É importante entender que processo do governador Fernando Pimentel (PT) está hoje paralisado por uma decisão do Supremo. O ministro Celso de Mello forneceu um habeas corpus, entendendo que havia irregularidades no processo. Ele determinou que os prazos estão suspensos, inclusive se referenciou ao fato do juiz de primeira instância ter se manifestado no trâmite. Ao mesmo tempo, o Superior Tribunal de Justiça (STJ) caçou, por 8 votos a 6, a vigência do artigo 92 da Constituição de Minas Gerais, que inovou em relação a processos contra governadores quando se trata de crime comum. Essa legislação entende que a autorização legislativa não precisa acontecer e que pode ser aplicado o afastamento imediato do governador pelo prazo de 180 dias. Então, o que prevalece atualmente é o rito do artigo 86 da Constituição Federal, que aplica aos governadores do estado a mesma prerrogativa da Presidência da República, tanto para crime comum como crime de responsabilidade: ambos só podem seguir com autorização do legislativo.

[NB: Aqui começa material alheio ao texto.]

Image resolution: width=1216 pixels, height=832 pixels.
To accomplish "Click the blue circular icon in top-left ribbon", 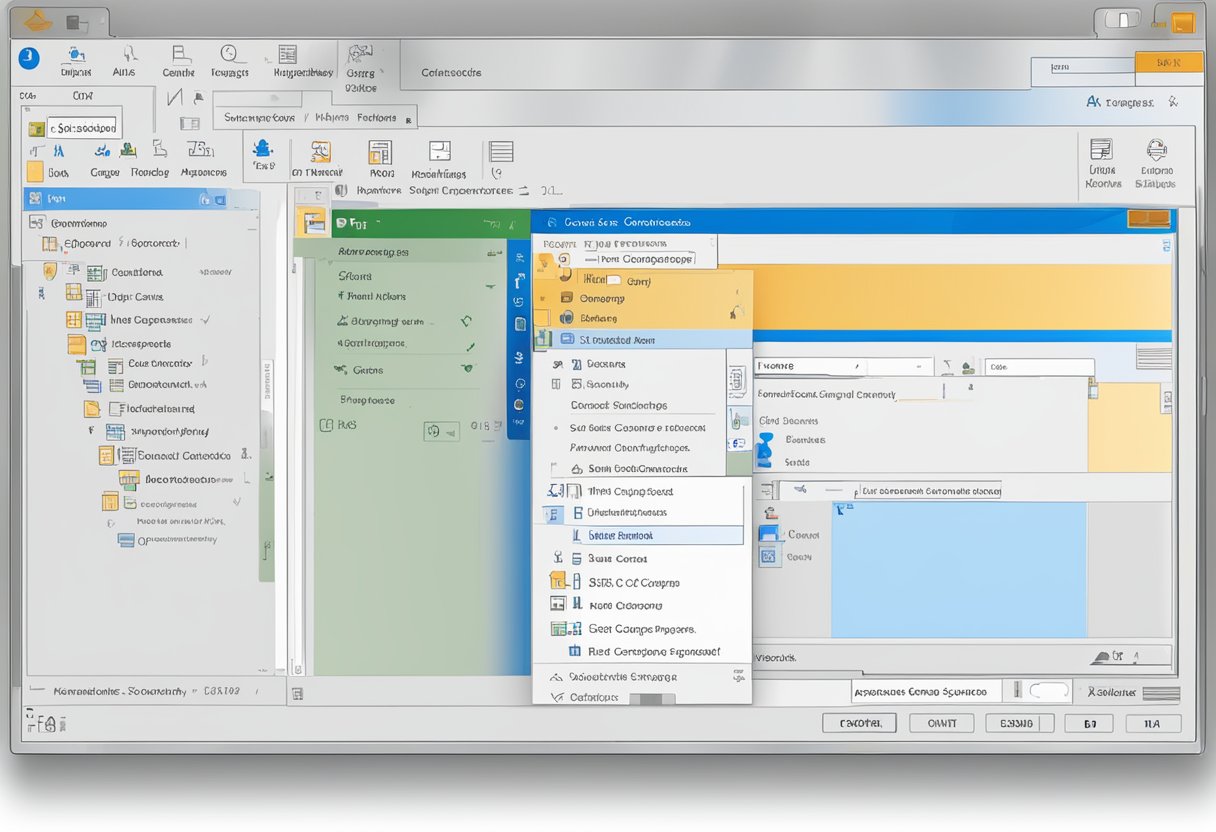I will (x=29, y=58).
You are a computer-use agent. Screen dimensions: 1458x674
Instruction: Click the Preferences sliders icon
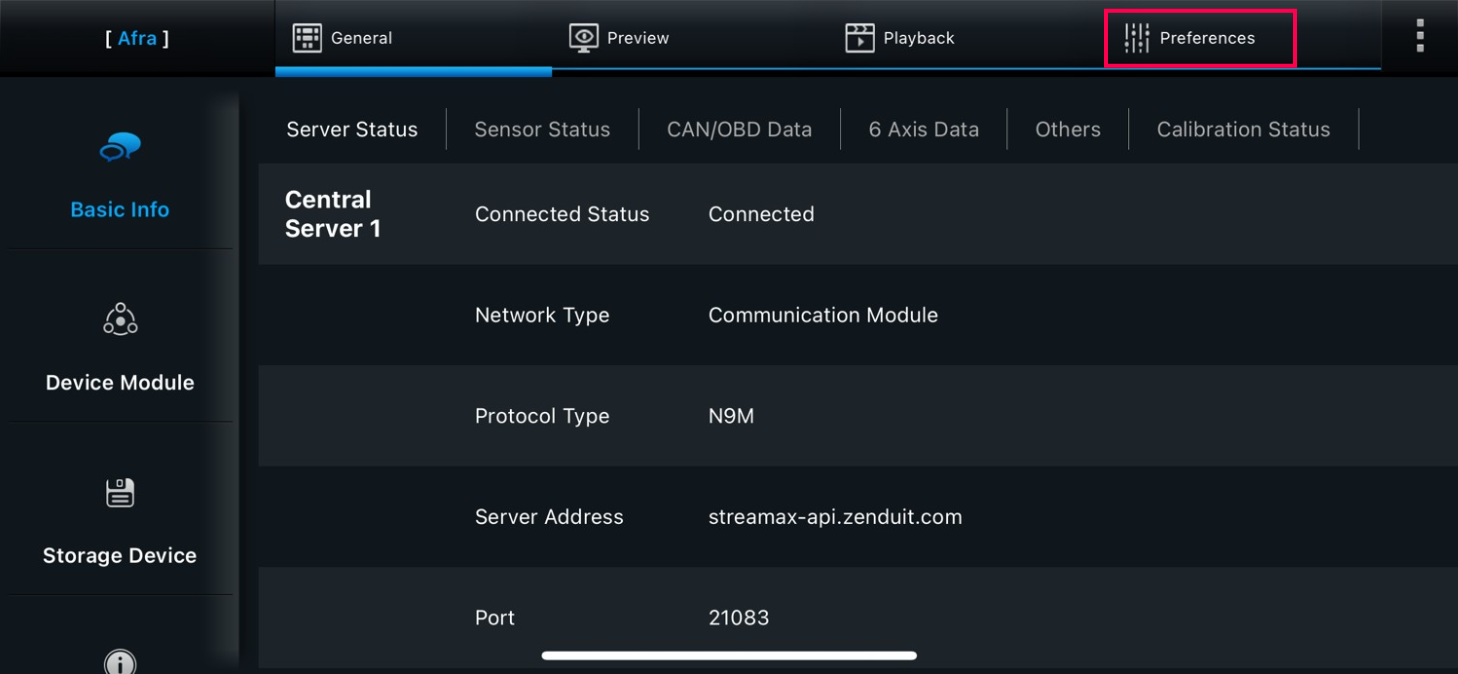coord(1137,38)
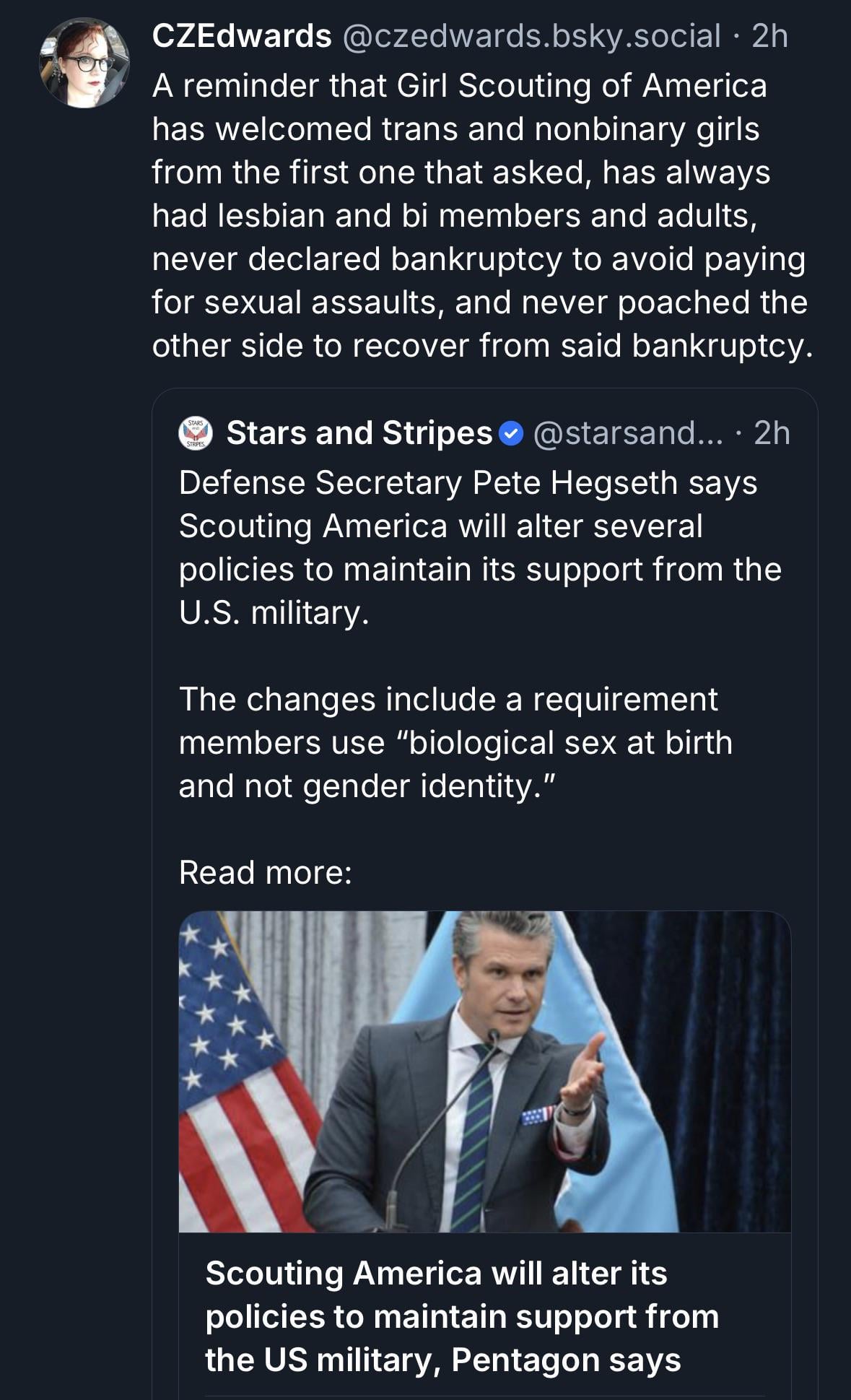The height and width of the screenshot is (1400, 851).
Task: Open the main post's 2h timestamp
Action: pos(769,36)
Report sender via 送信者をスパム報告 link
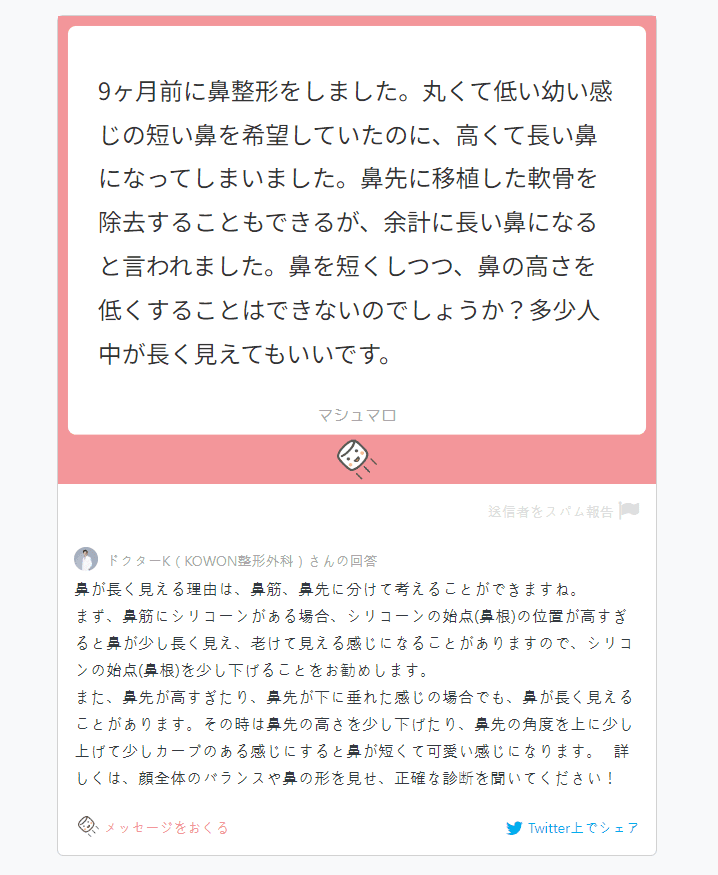 point(550,511)
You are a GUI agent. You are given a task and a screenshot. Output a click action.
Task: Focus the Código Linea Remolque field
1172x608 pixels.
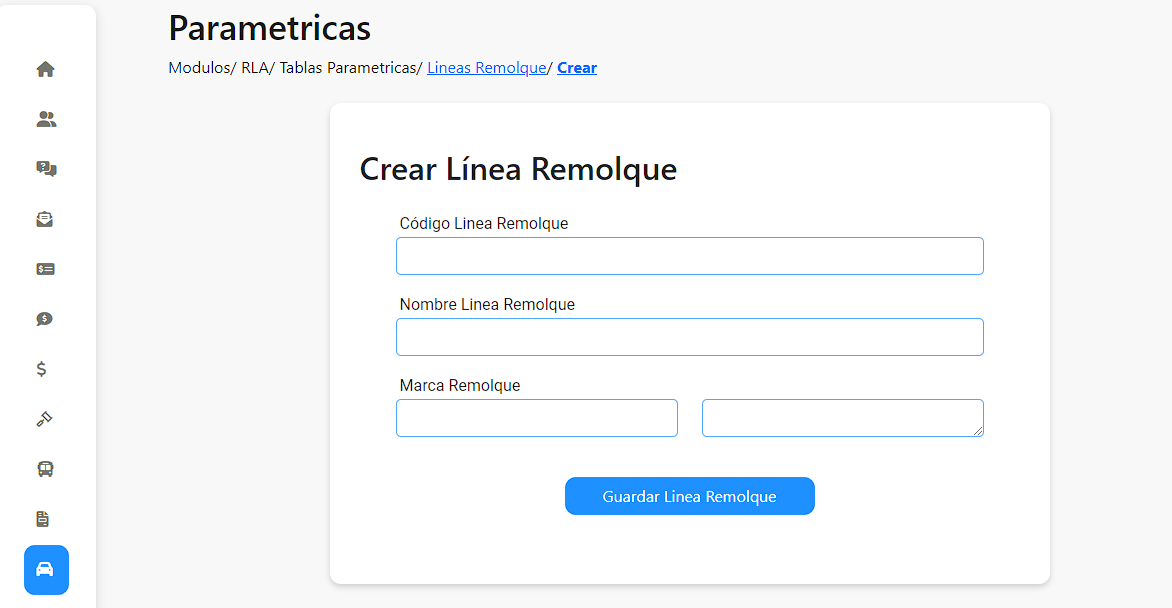click(x=690, y=256)
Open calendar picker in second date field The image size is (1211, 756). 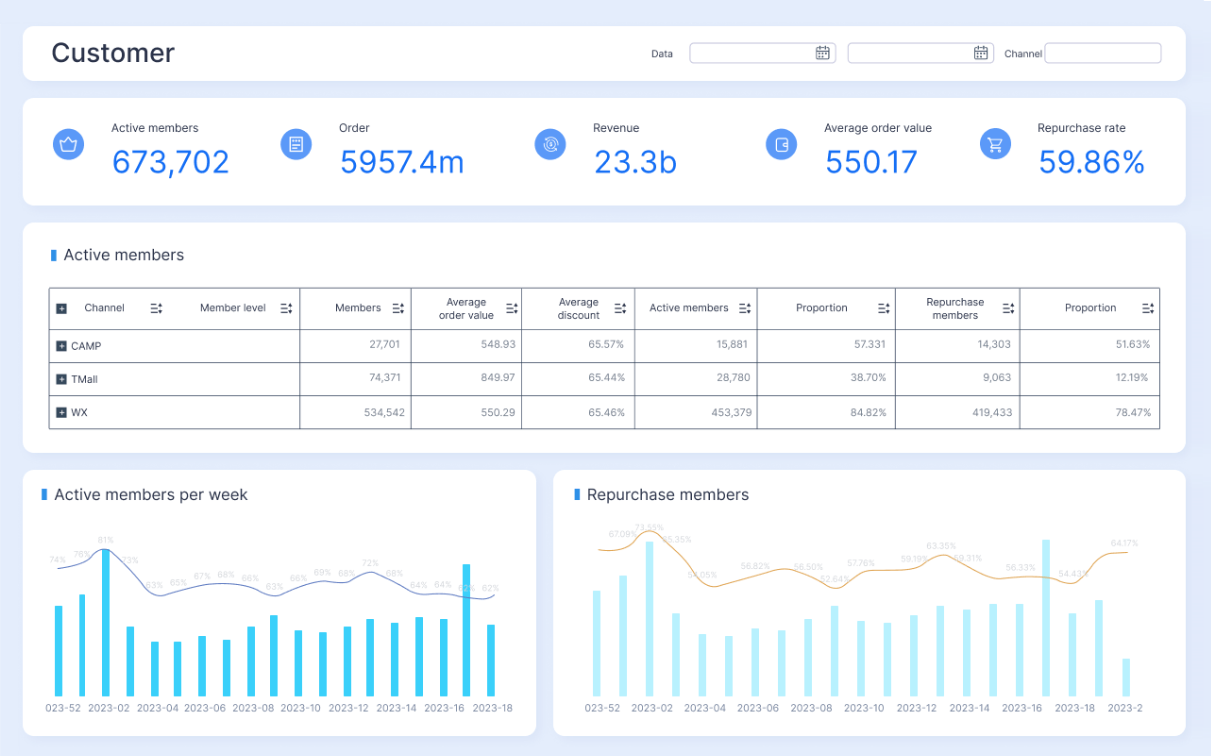coord(980,53)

O que a Assembleia vota agora?
O que a assembleia vai discutir é se autoriza ou não o STJ a processar o governador. Nós da base entendemos que não se deve dar autorização. Primeiro porque estamos advogando o princípio fundamental da soberania popular, que é o voto. A síntese desse processo é uma foto tirada um dia depois das eleições municipais, que mostra um encontro dos líderes do PSDB, PMDB e PP. Se, nesse local, contássemos o número de delações premiadas que envolvem essas pessoas, seriam 48. A imagem explica todo o processo do Pimentel: ali foi feito o acordo onde todos eles decidiram pelo apoio a João Leite [do PSDB, candidato derrotado à prefeitura de Belo Horizonte], com o compromisso de que o Toninho [Andrade, do PMDB, vice de Pimentel] seria o governador de Minas Gerais. Então, pode-se concluir que o interesse que está subjacente a esse processo é político-partidário.
Se a assembleia decidir pelo arquivamento do processo agora, a investigação pode ser reaberta algum dia?
Todos os processos anteriores [contra governadores em exercício em Minas], que são 51, foram reabertos depois. E a prescrição fica suspensa. Não há risco algum de impunidade, isso é um discurso falacioso de pessoas que planejam a armação em Minas Gerais.
Existe uma diferença de teor do processo do Pimentel em relação ao que a Dilma respondeu. A presidenta afastada foi julgada por crime de responsabilidade, já o governador teria cometido crime de corrupção passiva. Qual a relação que você vê entre esses dois processos e contexto que vivemos nacionalmente?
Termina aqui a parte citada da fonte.